Juan Díaz Martínez

Personal information
- Full name: Juan Manuel Díaz Martínez
- Date of birth: 28 October 1987 (age 38)
- Place of birth: Montevideo, Uruguay
- Height: 1.81 m (5 ft 11 in)
- Position: Left back

Youth career
- 2003–2005: Racing

Senior career*
- Years: Team / Apps / (Gls)
- 2006–2008: Liverpool FC / 23 / (3)
- 2008–2010: Estudiantes / 65 / (1)
- 2010–2012: River Plate / 54 / (2)
- 2012–2016: Nacional / 89 / (9)
- 2016: Racing / 20 / (3)
- 2016–2017: AEK Athens / 1 / (0)

International career
- 2007–2009: Uruguay U20 / 4 / (0)

= Juan Manuel Díaz =

Uruguayan footballer (born 1987)

Juan Manuel Díaz Martínez (born 28 October 1987) is an Uruguayan former footballer.

==Career==
Díaz was signed by Estudiantes de La Plata in January 2008. He made his debut 2–1 win over against Banfield on February 8, 2008. He scored his first Estudiantes goal against Rosario Central on 25 April 2008. He was sent off against LDU Quito on April 29, 2008.

During the 2008–09 season, Díaz was part of the Estudiantes squad that experienced finishing as runners up in Copa Sudamericana 2008 and then went on to win Copa Libertadores 2009. In January 2010, Club Atlético River Plate signed the Uruguayan wingback from Estudiantes.

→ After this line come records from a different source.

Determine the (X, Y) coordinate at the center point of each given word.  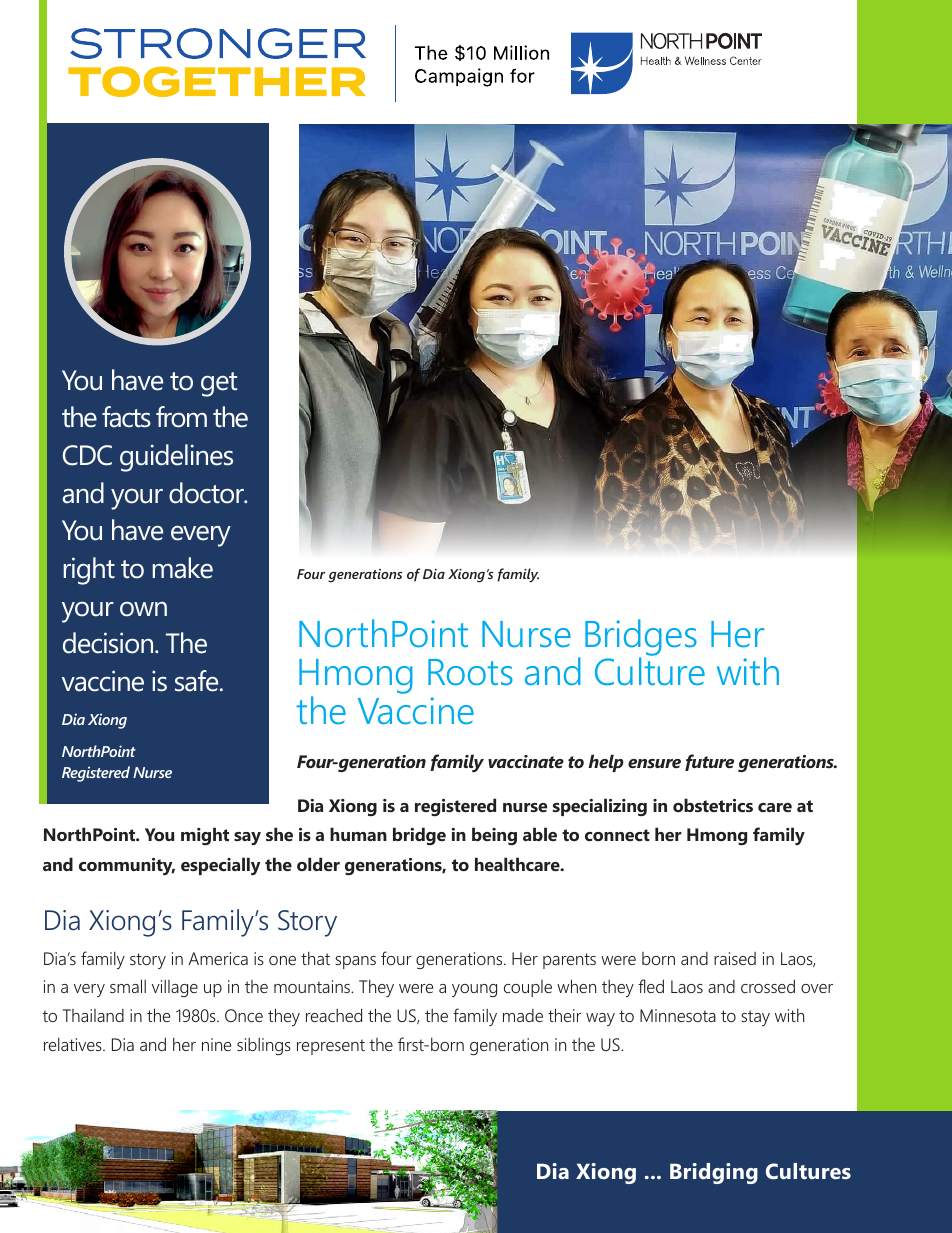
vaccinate (526, 761)
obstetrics (713, 805)
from (181, 417)
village (175, 988)
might (205, 836)
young (474, 990)
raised (735, 958)
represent (331, 1047)
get (219, 384)
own (143, 609)
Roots (470, 672)
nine (216, 1044)
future (709, 762)
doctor (207, 493)
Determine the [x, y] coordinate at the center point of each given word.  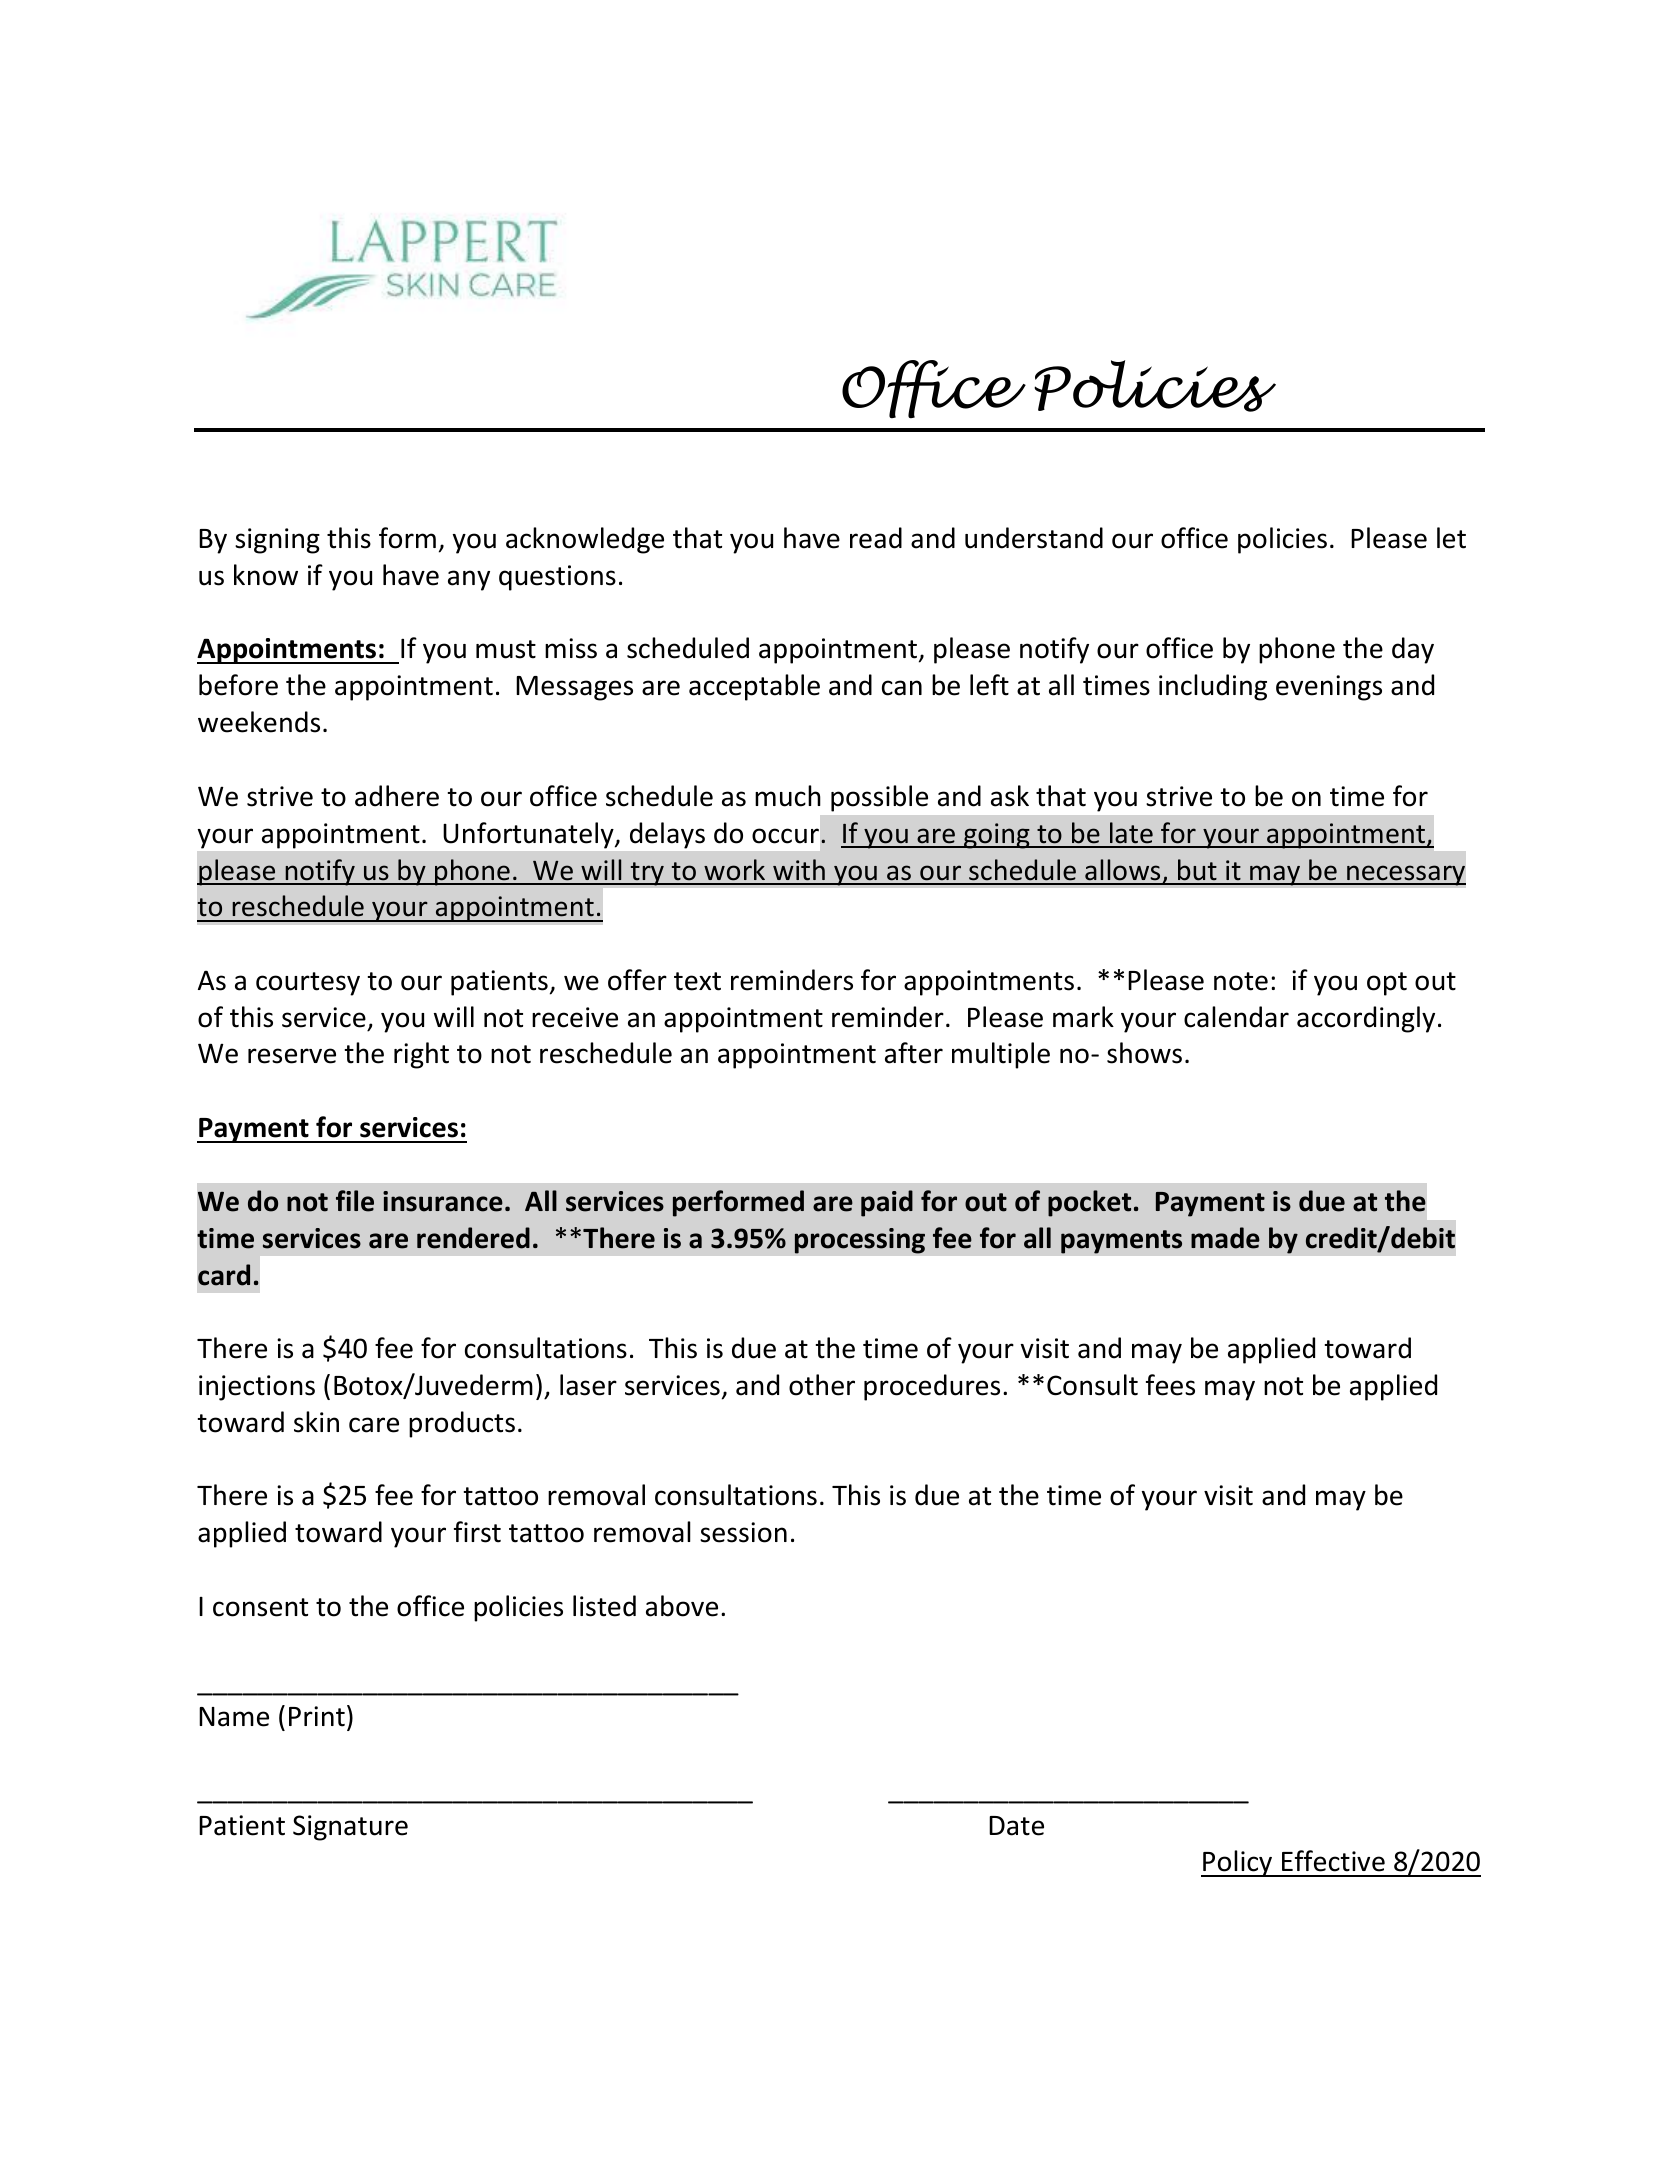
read [876, 538]
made [1225, 1238]
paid [887, 1203]
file [355, 1201]
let [1451, 538]
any [469, 580]
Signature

In July 2010, Nacional made public his interest on the left wingback.

On 8 July 2016, Diaz signed a two-year contract with Super League club AEK Athens for an undisclosed fee. He was released by mutual consent in March 2017.

==International career==
Díaz also capped for Uruguay U20 at 2007 South American Youth Championship and 2007 FIFA U-20 World Cup.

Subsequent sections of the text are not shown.